Top of Material for this task

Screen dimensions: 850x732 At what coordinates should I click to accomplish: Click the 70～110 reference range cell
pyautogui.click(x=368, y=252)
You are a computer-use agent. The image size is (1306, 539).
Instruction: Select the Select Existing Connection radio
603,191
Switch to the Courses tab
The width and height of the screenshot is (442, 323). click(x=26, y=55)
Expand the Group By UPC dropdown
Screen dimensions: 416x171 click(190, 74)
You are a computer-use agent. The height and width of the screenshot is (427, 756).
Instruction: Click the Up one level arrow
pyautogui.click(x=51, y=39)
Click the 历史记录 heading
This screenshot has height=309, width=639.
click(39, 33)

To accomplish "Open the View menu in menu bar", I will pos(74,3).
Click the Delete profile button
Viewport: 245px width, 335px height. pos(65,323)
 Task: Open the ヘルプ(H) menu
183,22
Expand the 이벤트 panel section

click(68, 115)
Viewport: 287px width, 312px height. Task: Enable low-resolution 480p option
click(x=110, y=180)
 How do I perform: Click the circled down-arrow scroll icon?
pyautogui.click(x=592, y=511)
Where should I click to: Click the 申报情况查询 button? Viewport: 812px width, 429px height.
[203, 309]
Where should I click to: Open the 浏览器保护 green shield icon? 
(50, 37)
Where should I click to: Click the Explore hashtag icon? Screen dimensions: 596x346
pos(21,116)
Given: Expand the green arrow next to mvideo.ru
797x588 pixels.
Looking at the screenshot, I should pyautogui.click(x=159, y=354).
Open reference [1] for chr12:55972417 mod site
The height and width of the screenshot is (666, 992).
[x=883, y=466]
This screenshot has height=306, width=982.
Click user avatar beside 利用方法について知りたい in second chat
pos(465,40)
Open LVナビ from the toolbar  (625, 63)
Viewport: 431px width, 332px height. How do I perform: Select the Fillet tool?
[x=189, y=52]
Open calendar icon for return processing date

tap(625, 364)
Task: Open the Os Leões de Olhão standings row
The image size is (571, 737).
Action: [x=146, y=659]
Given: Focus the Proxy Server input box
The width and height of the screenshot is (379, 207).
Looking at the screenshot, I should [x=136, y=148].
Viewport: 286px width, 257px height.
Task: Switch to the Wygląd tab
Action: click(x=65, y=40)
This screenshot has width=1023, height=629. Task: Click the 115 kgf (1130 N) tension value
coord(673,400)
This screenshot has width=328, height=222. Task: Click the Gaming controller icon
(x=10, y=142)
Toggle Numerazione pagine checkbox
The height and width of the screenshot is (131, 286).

Bottom of Material for this task

[Task description]
Which lines above run from the one containing "Open LVナビ from" to the one containing "Task: Open the Os"? Give them again exactly, both ends included.

[Task answer]
Open LVナビ from the toolbar  (625, 63)
Viewport: 431px width, 332px height. How do I perform: Select the Fillet tool?
[x=189, y=52]
Open calendar icon for return processing date

tap(625, 364)
Task: Open the Os Leões de Olhão standings row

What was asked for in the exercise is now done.